Can anyone verify that email servers ignore the text string between “+” and “@” but will still pass it along in the headers?

Robert 'Groby' Blum's picture

I can verify that the...

I can verify that the ‘+’/’@’ thing does NOT work for MS Exchange and any e-mail address at .Mac. (Or gmx.net, but that’s probably not quite that popular)

Based on the fact that the current sample is 3 negatives out of 3, I’d say it probably doesn’t work…

Thanks for pointing out MailTags, though!

Bryan Villarin's picture

Thanks Robert. I tested it...

Thanks Robert. I tested it with my site (hosted at Potent Products) - no joy. I can at least use it for Gmail.

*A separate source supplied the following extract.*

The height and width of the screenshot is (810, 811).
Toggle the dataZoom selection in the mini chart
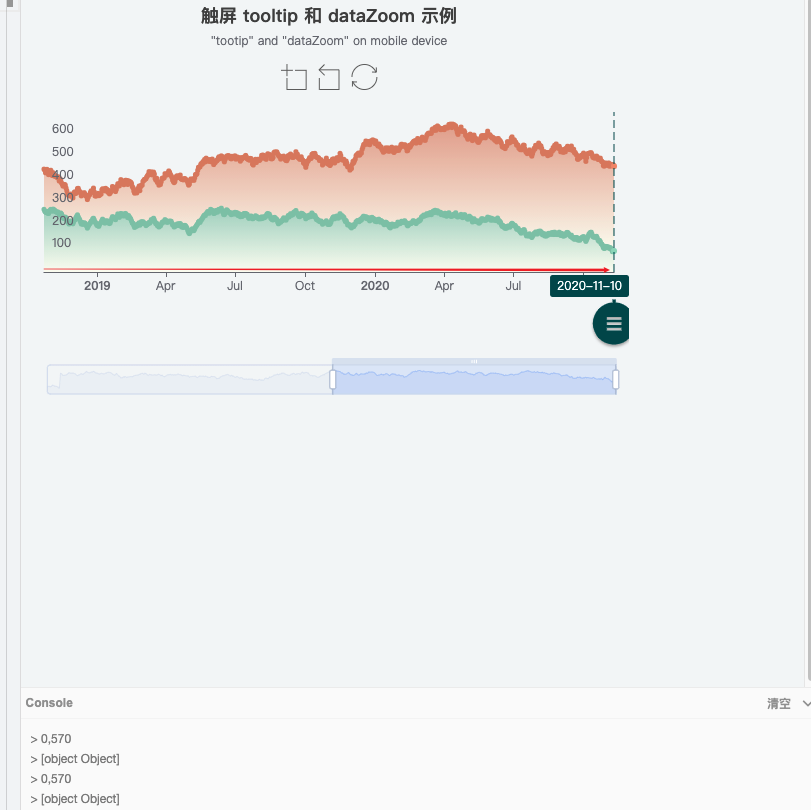(x=474, y=378)
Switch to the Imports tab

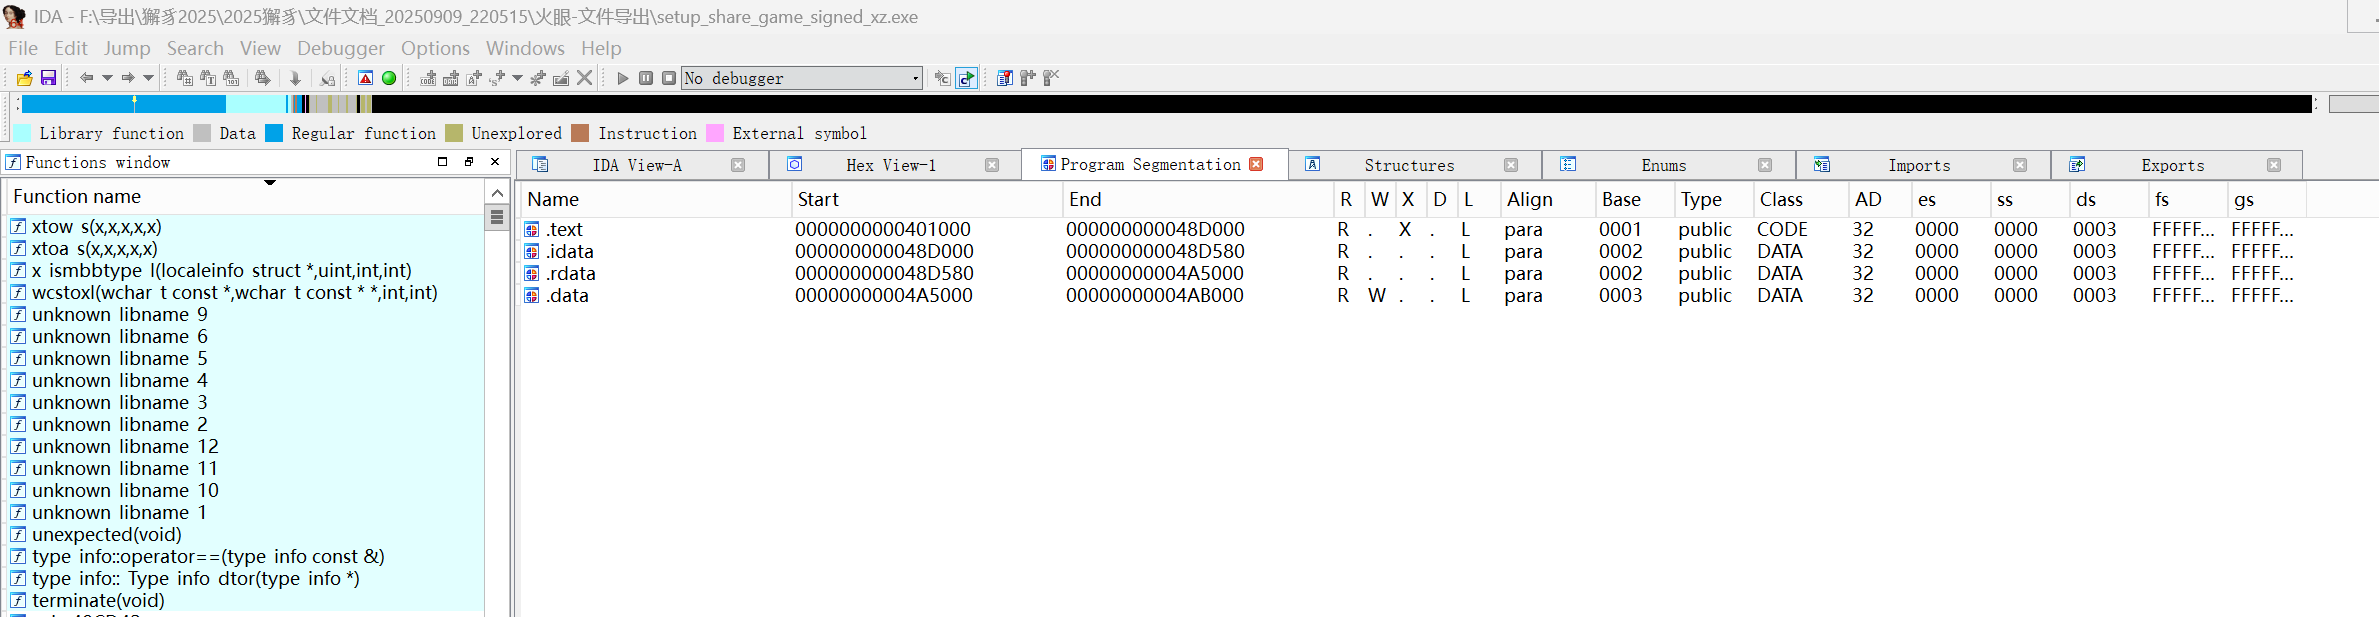point(1918,165)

Robert 'Groby' Blum's picture

Of course, if your application...

Of course, if your application supports adding arbitrary headers, you could always add ‘X-Mailhack-Tagging:Waitingfor’ or somesuch….

(Does Mail.App do it? They force me to leave my Powerbook at the door at my current workplace…)

Merlin Mann's picture

My bad, and I'll bet...

My bad, and I’ll bet I know why—I’m testing on a server with a catch-all in place. WANH-wanh.

Gmail it is.

Michael Hyatt's picture

Yea, I tried it the...

Yea, I tried it the + idea in the e-mail address. I can confirm that it doesn’t work on an exchange server. Bummer. This would have been an even simpler solution.

nerkles's picture

The +whatever@ trick doesn't work...

The +whatever@ trick doesn’t work if you BCC yourself, because your mail client can’t see what address was BCC’d.

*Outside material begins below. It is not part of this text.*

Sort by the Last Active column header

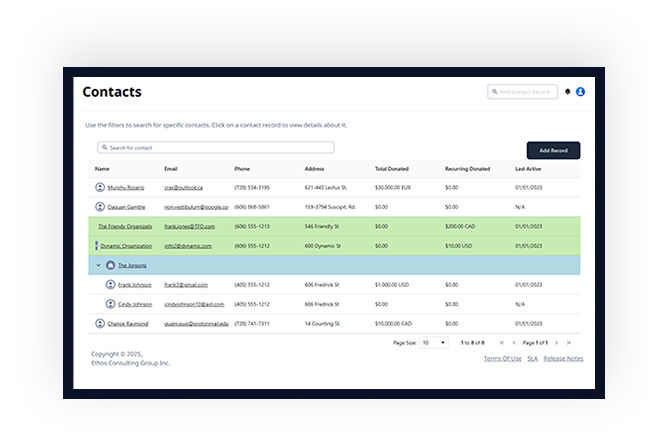530,168

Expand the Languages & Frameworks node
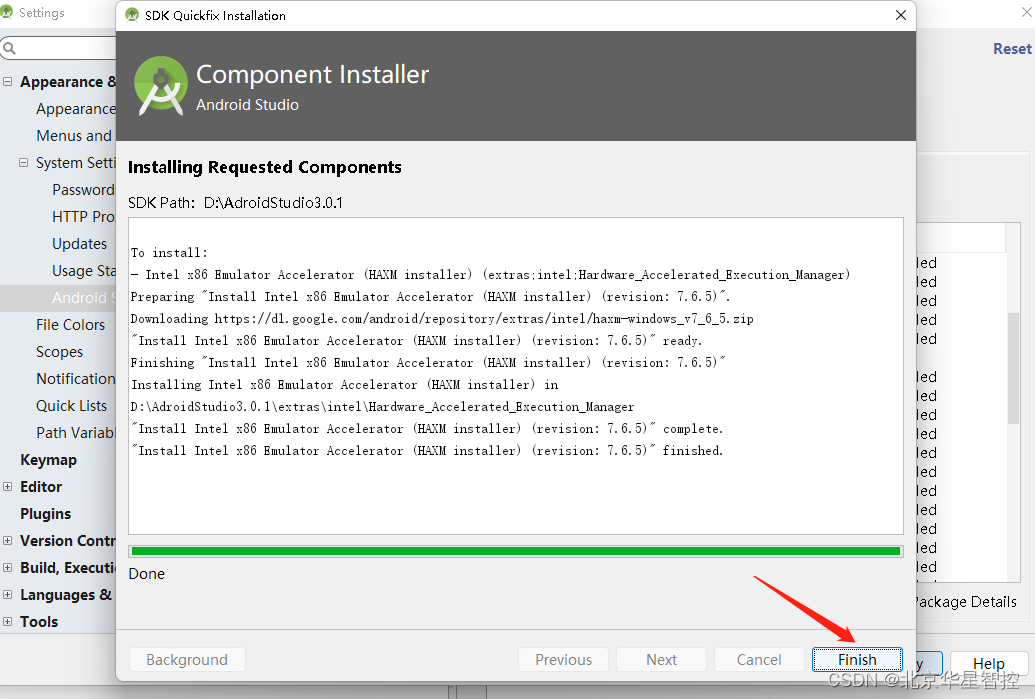pyautogui.click(x=8, y=595)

I figured out a fairly painless workaround that doesn’t involve setting up a separate account:

Matt Grommes's picture

Using a + in your...

Using a + in your email is a setting in the email server software. I know nothing about Exchange but that should be something you (or the sysadmin) could implement. It’s a standard thing, it’s just not default on a lot of servers.

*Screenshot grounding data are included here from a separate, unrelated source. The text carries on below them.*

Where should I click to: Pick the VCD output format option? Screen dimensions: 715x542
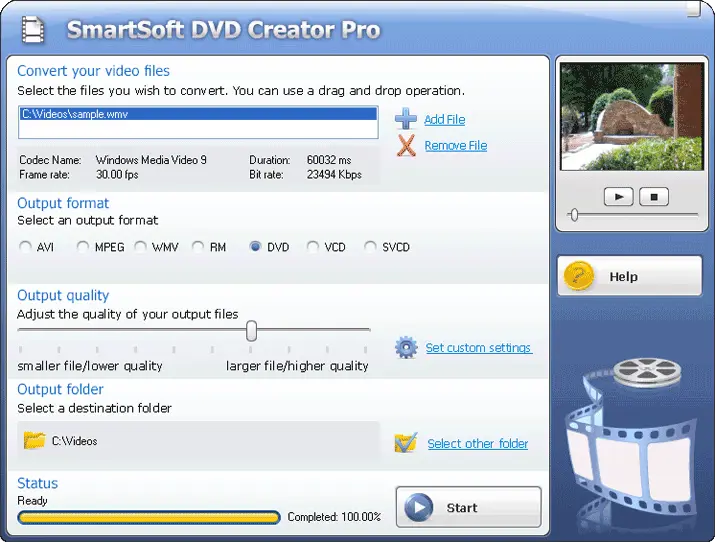[x=313, y=247]
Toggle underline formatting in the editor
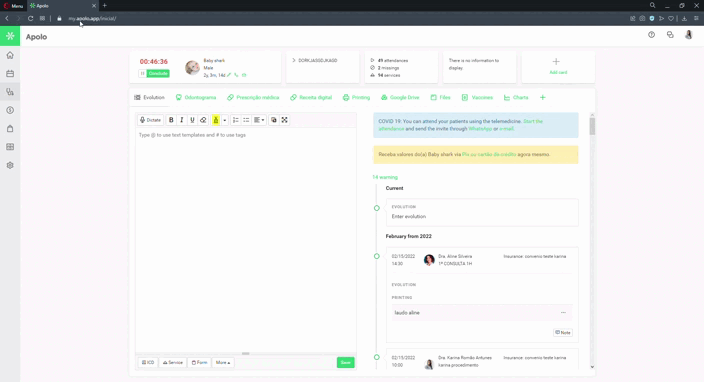This screenshot has width=704, height=382. click(192, 120)
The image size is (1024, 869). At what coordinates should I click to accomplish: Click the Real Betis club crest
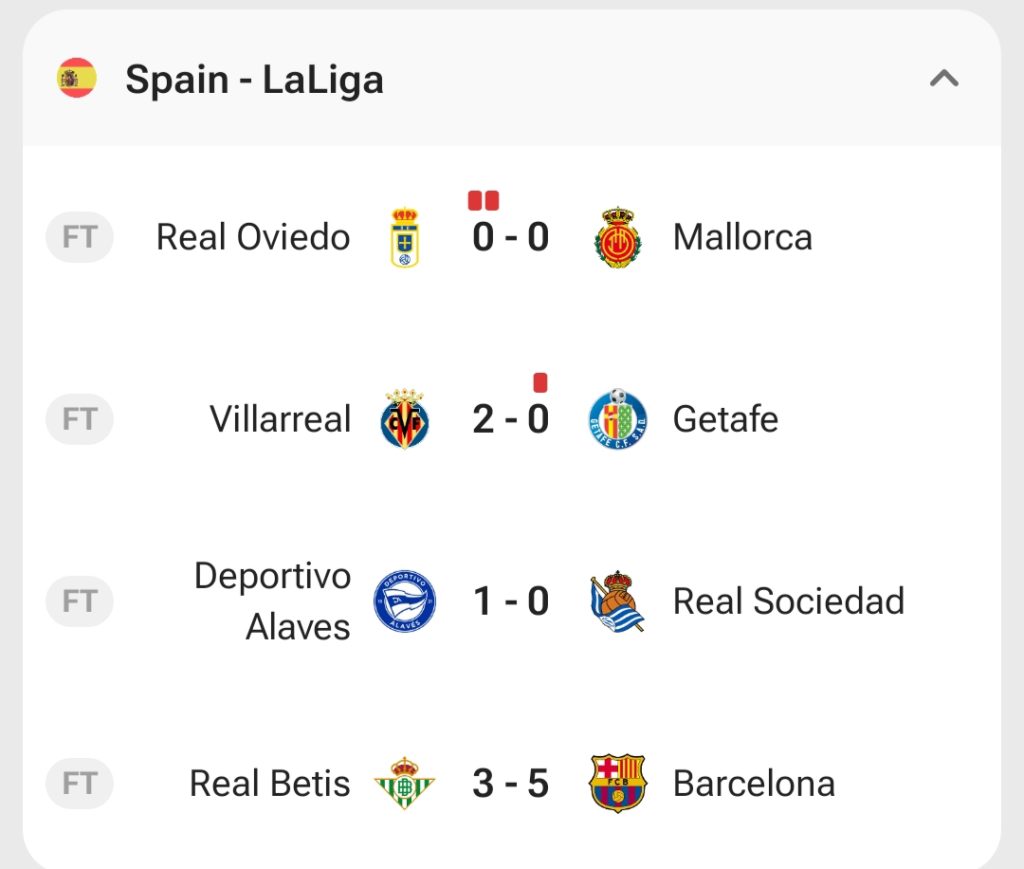click(x=405, y=783)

Somebody should lobby gmail to do the right thing and allow the +, it’s a great way of tracking spam (put email+site@domain.com as your email, track if you get spam to that address). No muss, no fuss.

Chris Hobbs's picture

Similar to the Notes feature...

Similar to the Notes feature described above, I just learned of a Thunderbird extension allows for storing outbound messages on the fly as well (linked, btw, through the e-mail article Merlin blogged about later in the day). It allows you to file a copy in any folder you’d like and even has different settings for new mail and replies/forwards. Pretty snazzy!

Mathias's picture

Gmail does allow it, and...

Gmail does allow it, and you can filter according to the stuff after + and before @.

Mathias

Jesro Christoffer Cena's picture

You actually don't need a...

You actually don’t need a second e-mail account. Just use an alias to your existing address. Most business accounts are supplied with a handful of aliases. Or if you’re your own boss, create an alias to use as a BCC address.

Gil Friend's picture

I just put "REQ:" (for...

I just put “REQ:” (for “request”) at the head of the subject line, and have Eudora filters drop a copy of any such outgoing email into my “pending requests” folder. Doesn’t need extra addresses, etc. :-) Doesn’t give me MailActOn either (which sounds cool) :-(

Evan "JabberWokky" E.'s picture

QMail servers use the +...

QMail servers use the + trick. A long long time ago (25 years or so) you could also use % (it was an escape to feed internet email into older, preinternet mail systems). Adelphia doesn’t even allow addresses with a % in them to go out.

Postfix out of the box and Gmail don’t support “+”, although the admin can turn it on for Postfix (or so I’ve read in a quick Google check). I think Exim can support it, but I don’t know if, like QMail, it supports it by default.